Giter Site home page Giter Site logo

vidcontrol's Introduction

vidcontrol

PyPI version PyPI - Python Version PyPI - License

⚠️ This package is still under development and is not yet ready for production use. ⚠️

vidcontrol is a Python package for managing multi-webcam video capture. It is designed to be cross-platform and easy to use. Under the hood, we use imageio for video capture, which itself uses ffmpeg. This package offers various utility functions for listing and selecting available webcams, and for capturing video from multiple webcams simultaneously. We also provide an easy-to-use interface for resolving image resolutions and frame rates.

This package has been developed in conjunction with ctrlability together with the Prototype Fund.

Platform Status
MacOS Full support Tested and verified on macOS 12.0+
Linux Not yet, but planned
Windows Full support Tested and verified on Windows 11

Getting Started

Prerequisites

This package requires Python 3.8 or higher. We recommend using a virtual environment for development. You can create a virtual environment using venv or conda.

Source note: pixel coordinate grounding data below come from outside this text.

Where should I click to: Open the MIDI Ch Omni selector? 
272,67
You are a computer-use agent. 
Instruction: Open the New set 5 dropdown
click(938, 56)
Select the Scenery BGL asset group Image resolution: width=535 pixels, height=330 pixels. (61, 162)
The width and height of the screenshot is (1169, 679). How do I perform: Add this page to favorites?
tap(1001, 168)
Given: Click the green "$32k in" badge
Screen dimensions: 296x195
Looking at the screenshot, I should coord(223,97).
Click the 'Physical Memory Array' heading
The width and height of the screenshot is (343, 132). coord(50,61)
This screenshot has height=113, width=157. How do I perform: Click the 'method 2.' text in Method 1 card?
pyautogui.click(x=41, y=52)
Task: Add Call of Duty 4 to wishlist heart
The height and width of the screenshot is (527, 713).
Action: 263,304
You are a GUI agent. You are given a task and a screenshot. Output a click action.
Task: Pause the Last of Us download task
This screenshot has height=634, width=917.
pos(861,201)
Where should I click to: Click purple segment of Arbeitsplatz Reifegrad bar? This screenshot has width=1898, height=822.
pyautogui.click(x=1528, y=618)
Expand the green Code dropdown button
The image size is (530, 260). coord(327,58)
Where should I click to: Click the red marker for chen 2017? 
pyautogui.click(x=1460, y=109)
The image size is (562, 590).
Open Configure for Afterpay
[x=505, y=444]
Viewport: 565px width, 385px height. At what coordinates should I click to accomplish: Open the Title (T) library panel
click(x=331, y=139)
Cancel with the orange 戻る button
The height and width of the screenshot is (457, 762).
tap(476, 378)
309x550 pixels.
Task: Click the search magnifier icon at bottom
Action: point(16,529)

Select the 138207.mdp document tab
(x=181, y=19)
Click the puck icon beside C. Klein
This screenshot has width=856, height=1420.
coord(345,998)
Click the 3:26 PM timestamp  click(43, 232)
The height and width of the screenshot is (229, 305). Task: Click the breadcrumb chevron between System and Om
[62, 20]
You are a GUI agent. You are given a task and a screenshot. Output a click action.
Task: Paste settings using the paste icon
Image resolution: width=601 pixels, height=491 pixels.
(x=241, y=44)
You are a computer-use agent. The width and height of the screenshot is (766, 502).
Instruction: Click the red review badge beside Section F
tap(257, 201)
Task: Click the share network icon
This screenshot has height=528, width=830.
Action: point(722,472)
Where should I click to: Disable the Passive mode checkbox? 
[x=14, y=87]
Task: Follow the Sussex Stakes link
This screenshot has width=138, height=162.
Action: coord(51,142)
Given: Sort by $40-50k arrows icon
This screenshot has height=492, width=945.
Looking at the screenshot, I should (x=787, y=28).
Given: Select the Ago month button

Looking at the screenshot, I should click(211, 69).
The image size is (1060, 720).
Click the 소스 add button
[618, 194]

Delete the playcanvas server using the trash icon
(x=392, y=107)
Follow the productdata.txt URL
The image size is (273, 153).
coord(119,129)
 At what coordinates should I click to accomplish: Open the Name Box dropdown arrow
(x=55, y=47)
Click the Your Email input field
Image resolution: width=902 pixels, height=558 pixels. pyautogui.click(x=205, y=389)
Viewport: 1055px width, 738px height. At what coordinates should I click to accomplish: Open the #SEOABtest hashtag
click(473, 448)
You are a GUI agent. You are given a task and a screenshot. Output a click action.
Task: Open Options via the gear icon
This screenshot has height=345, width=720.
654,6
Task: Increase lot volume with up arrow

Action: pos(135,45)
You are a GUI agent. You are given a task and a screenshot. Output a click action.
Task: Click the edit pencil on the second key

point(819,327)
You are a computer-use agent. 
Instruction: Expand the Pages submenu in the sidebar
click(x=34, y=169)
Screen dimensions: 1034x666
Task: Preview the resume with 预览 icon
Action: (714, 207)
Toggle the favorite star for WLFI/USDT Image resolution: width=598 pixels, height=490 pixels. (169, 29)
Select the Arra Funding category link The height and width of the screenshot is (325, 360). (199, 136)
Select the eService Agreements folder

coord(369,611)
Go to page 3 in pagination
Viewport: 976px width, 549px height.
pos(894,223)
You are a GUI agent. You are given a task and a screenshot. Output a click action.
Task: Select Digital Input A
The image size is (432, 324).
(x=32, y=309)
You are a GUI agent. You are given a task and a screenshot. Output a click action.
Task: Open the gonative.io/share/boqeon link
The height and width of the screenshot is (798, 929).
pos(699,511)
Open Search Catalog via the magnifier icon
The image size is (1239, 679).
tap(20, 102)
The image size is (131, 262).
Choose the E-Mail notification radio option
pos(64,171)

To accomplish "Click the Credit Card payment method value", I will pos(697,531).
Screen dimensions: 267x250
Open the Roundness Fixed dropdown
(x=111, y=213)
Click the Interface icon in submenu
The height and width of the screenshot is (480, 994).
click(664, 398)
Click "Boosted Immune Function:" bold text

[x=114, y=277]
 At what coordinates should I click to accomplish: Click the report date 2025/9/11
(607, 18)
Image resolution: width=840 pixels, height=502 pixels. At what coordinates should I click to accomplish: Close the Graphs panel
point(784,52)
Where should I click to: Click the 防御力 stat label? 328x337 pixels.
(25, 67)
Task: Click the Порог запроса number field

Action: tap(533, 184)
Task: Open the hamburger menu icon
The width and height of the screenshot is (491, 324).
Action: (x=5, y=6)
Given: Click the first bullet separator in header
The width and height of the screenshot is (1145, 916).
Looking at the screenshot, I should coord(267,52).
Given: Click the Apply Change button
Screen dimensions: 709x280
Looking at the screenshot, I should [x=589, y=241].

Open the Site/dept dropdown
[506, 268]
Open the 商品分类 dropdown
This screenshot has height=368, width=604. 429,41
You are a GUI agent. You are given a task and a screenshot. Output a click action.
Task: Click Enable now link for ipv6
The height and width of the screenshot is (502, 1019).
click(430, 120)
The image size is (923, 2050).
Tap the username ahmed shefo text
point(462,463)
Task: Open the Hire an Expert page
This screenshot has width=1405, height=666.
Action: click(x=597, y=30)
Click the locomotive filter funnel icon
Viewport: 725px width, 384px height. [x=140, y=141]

Additionally, you will need to install ffmpeg on your system. On macOS, you can install ffmpeg using Homebrew:

brew install ffmpeg

Installation

You can install the latest version of the package directly from this repository:

pip install git+https://github.com/inmotion-health/vidcontrol.git

Or install from source:

git clone https://github.com/inmotion-health/vidcontrol.git
cd vidcontrol
pip install .

Basic Usage

Generally, this package is constructed around two main classes: VideoManager and VideoSource. The VideoManager is used to manage all available webcams and to create new VideoSource instances. The VideoSource is used to capture video from a single webcam. The following example shows how to use these classes to capture video from a single webcam:

from vidcontrol import VideoManager

manager = VideoManager()

# List available webcams
manager.list_available_cameras()

# Set the height of the video capture
manager.set_preferred_height(480)

# Get a video source and start capturing
source = manager.get_video_source(0)
for frame in source:
    # Do something with the frame
    pass

To capture video from a webcam, you first need to request a VideoSource from the VideoManager. You can do this by calling get_video_source and passing the index of the webcam you want to use. The index is the same as the index returned by list_available_cameras. You can also pass a preferred_height and preferred_fps to get_video_source to set the height and frame rate of the video capture. If you do not pass these parameters, the VideoManager will use the default values.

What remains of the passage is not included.